Self-reflection and Growth

Besides enhancing patient care, narrative medicine influences physicians’ identity development. Physicians are constantly exposed to the tragedies and suffering of others. The physician experience is beautifully depicted in this statement by Rita Charon: “Altruism, compassion, respectfulness, loyalty, humility, courage and trustworthiness become etched into the physician’s skeleton by the authentic care of the sick. Physicians absorb and display the inevitable results of being submerged in pain, unfairness and suffering while being buoyed by the extraordinary courage, resourcefulness, faith and love they behold every day in practice.”1 When caring for patients, physicians experience situations that can provoke a wave of emotions — joy, hope, anger, despair and sorrow. At times, the magnitude of the sadness can be paralyzing. Each doctor responds differently to grief, and many experience identity challenges as they move forward in their training. Narrative medicine engages doctors to self-reflect and “grow in their personal understanding of illness.” It is also a valuable tool to develop social empathy by engaging with patients more closely. In doing so, doctors can immerse themselves in the patient experience and work toward alleviating pain and suffering. It’s healing through hearing at its best.

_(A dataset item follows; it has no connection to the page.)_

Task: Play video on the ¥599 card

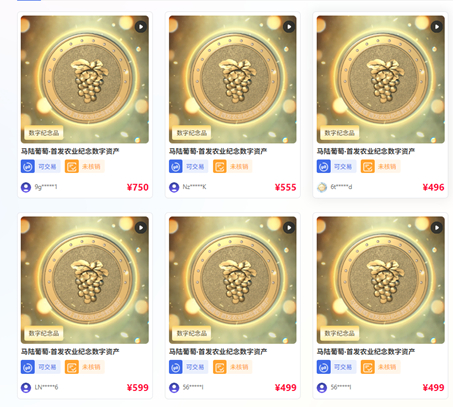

Unfortunately, not all medical institutions require the health humanities to be incorporated into the medical school curriculum, but I find it is an integral part of training that should be emphasized. Narrative medicine challenges doctors to respond to complex, ambiguous situations with a thoughtful and creative approach. It encourages personal growth and provides physicians with the tools to overcome disappointment and setbacks in their careers and personal lives. It fosters activism and empowers physicians to recognize and act upon disparities that exist in health care, ultimately leading to better patient outcomes and improved patient satisfaction. It implores the physician to investigate the patient’s illness as a whole, including the mental and socioeconomic factors that may afflict them. For how can we effectively help our patients if we don’t truly understand their ailment(s) in the first place?

References:

1Charon, R. Narrative Medicine: A Model for Empathy, Reflection, Profession, and Trust. JAMA. 2001; 286 (15): 1897–1902. doi: 10.1001/jama.286.15.1897

2Hawkins, AH, MacEntyre MC. Teaching Literature and Medicine. New York, NY: Modern Language Association; 2000.